TASK TO COMPLETE>
Reproduce verbatim the lines of the entries below, from the line containing "Click the password 密码 input field" through the end of the entries, both included. Omit the pictures from your output.

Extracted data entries
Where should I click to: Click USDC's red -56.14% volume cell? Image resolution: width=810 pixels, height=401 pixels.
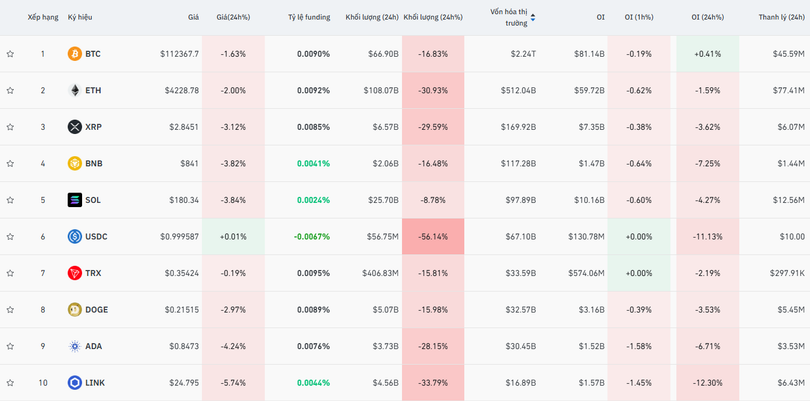(x=433, y=237)
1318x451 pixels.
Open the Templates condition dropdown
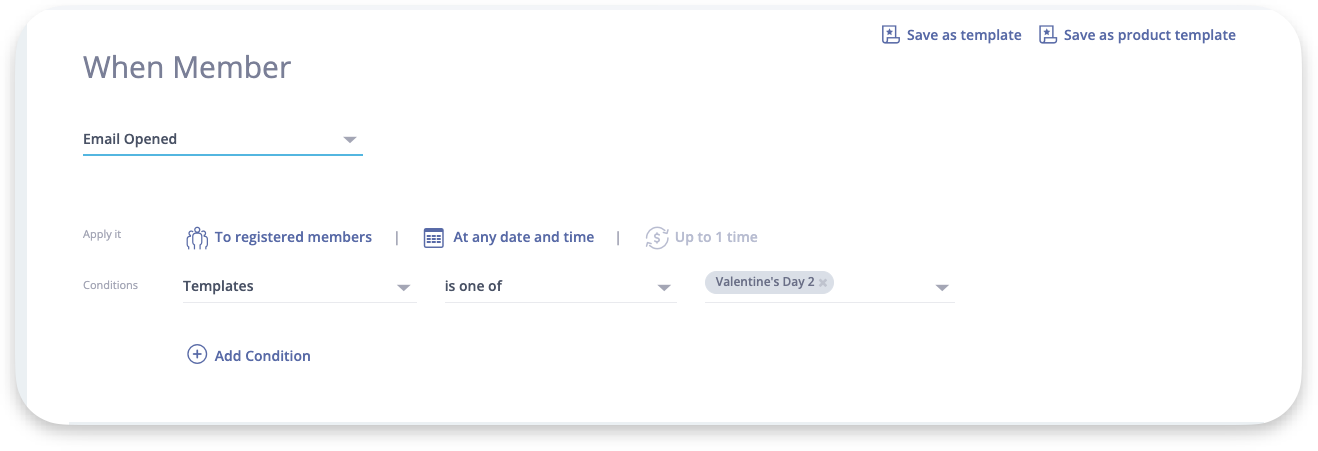403,288
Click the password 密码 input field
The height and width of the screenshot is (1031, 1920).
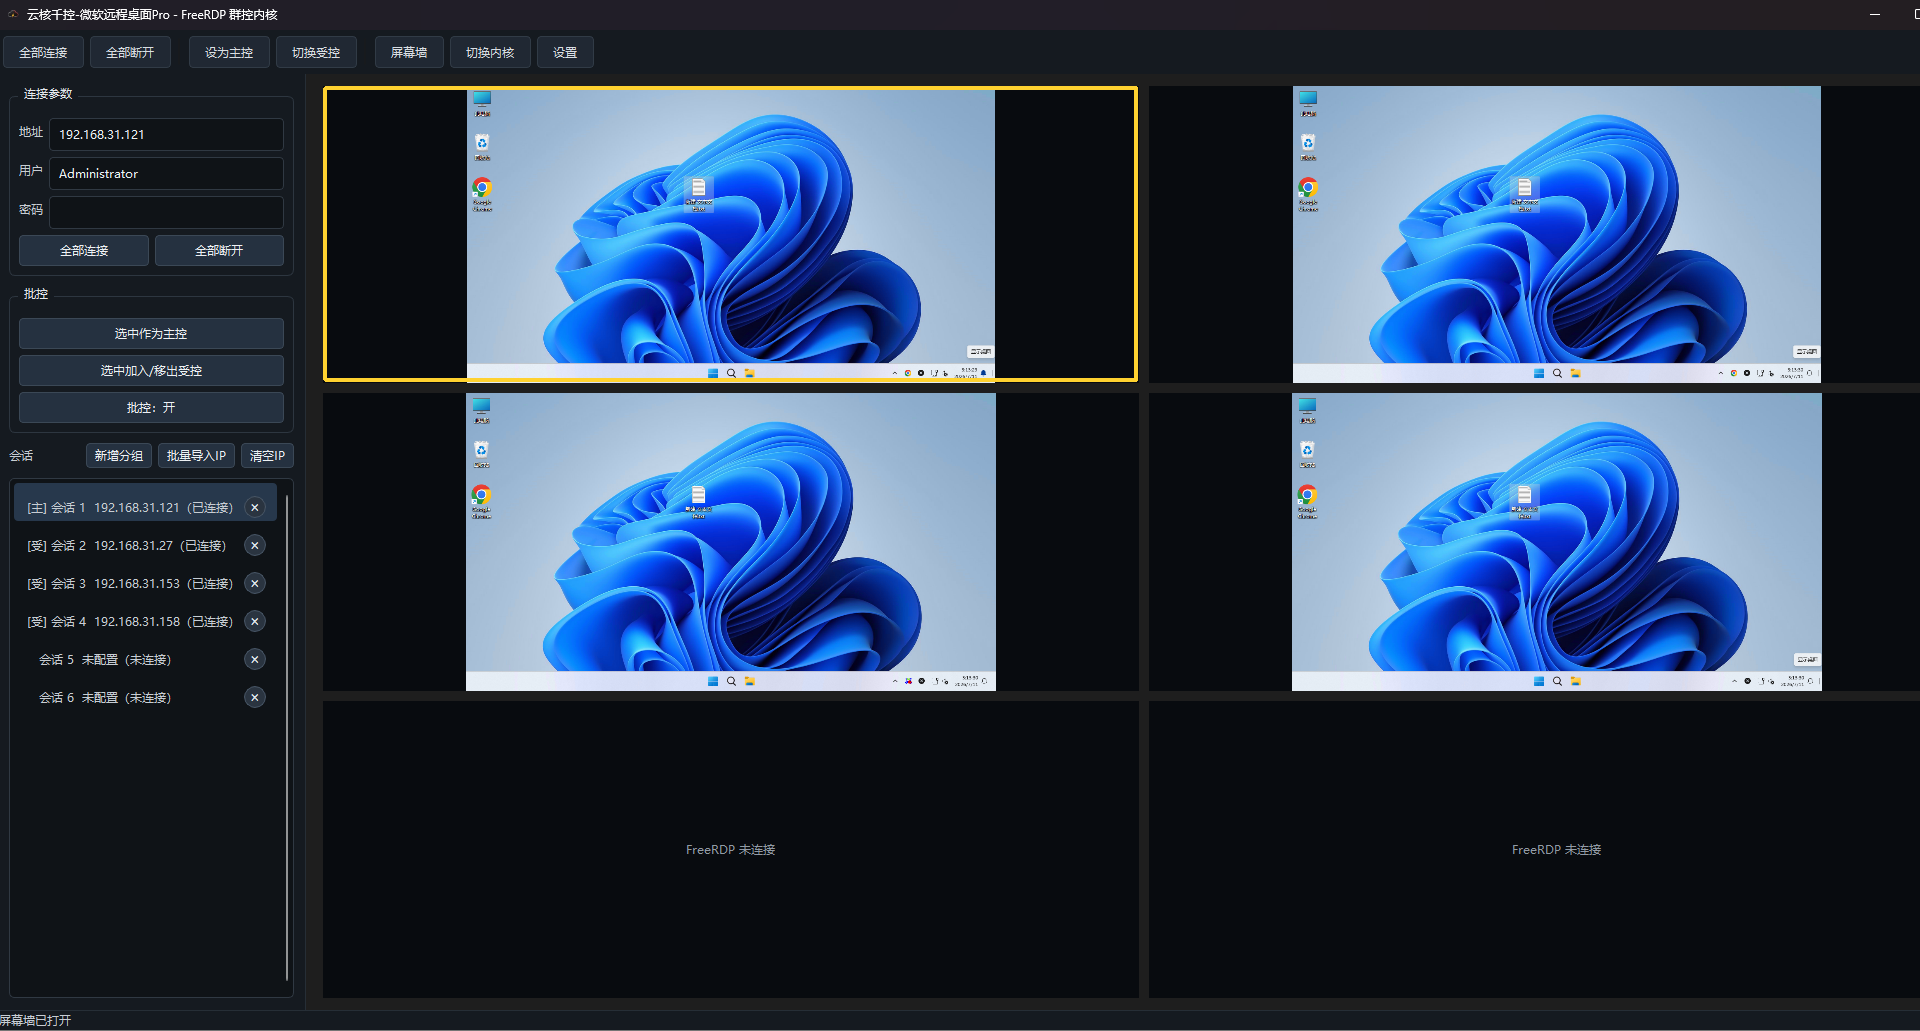[x=166, y=212]
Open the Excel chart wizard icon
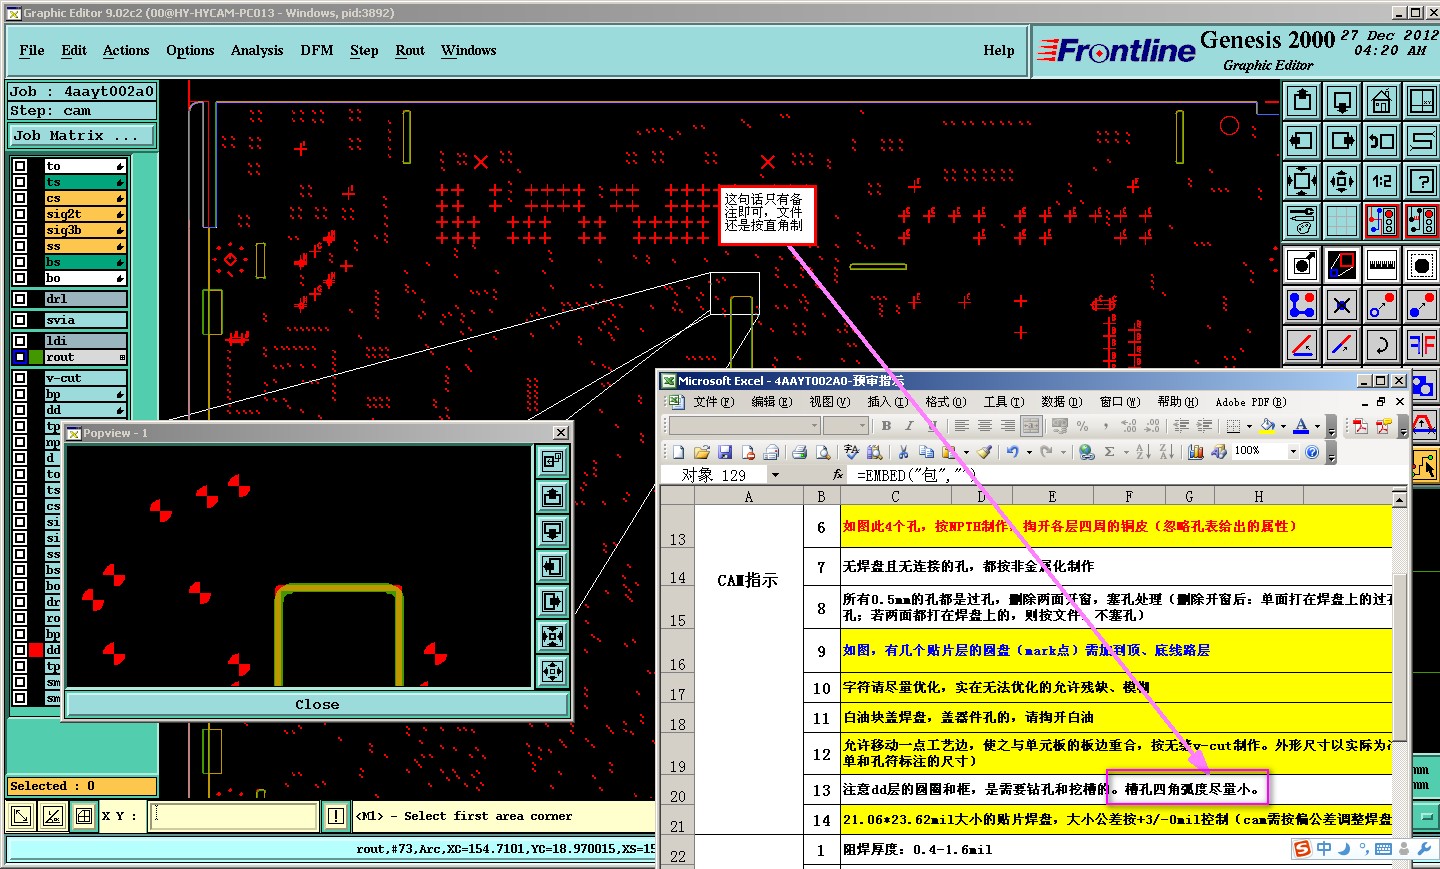 pos(1195,452)
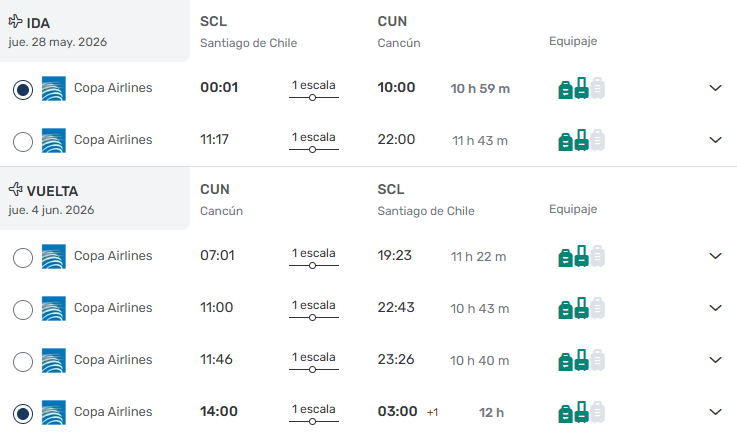Select the 11:17 outbound flight radio button

click(23, 141)
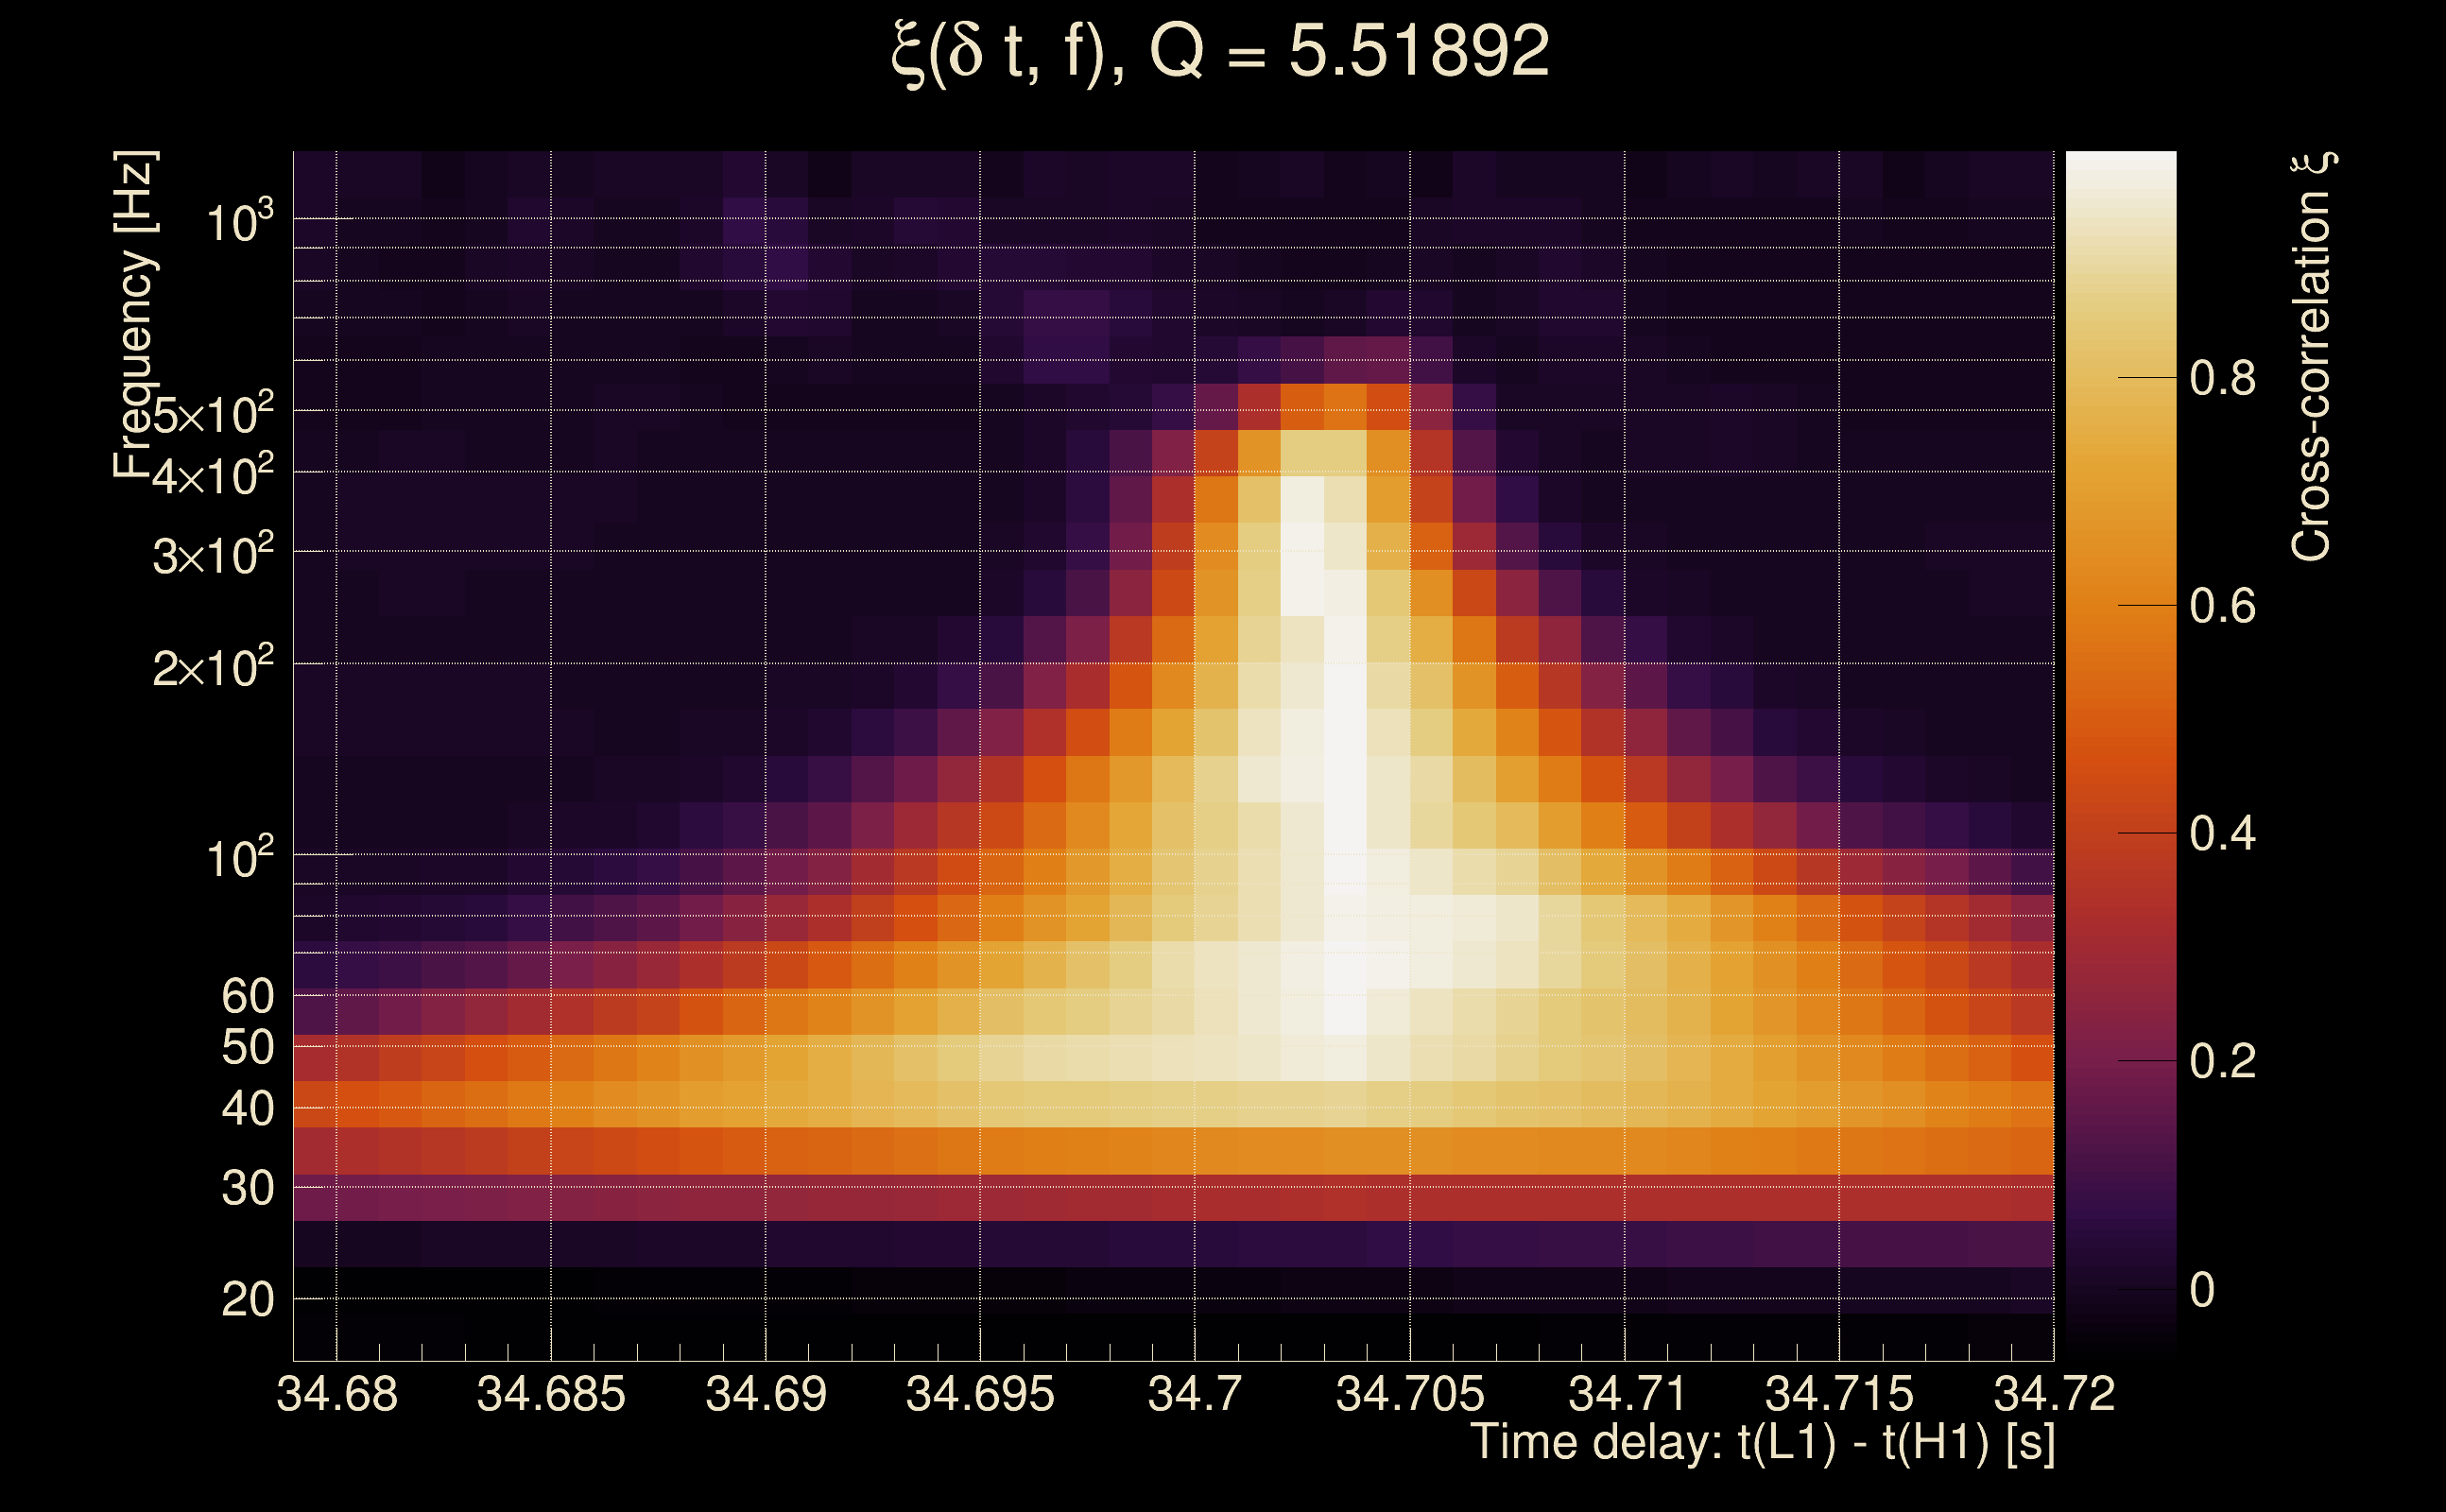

TASK ANSWER>
Click the password 密码 input field
The height and width of the screenshot is (1031, 1920).
[x=166, y=212]
Open the Excel chart wizard icon
 pos(1195,452)
Select the 11:17 outbound flight radio button

click(23, 141)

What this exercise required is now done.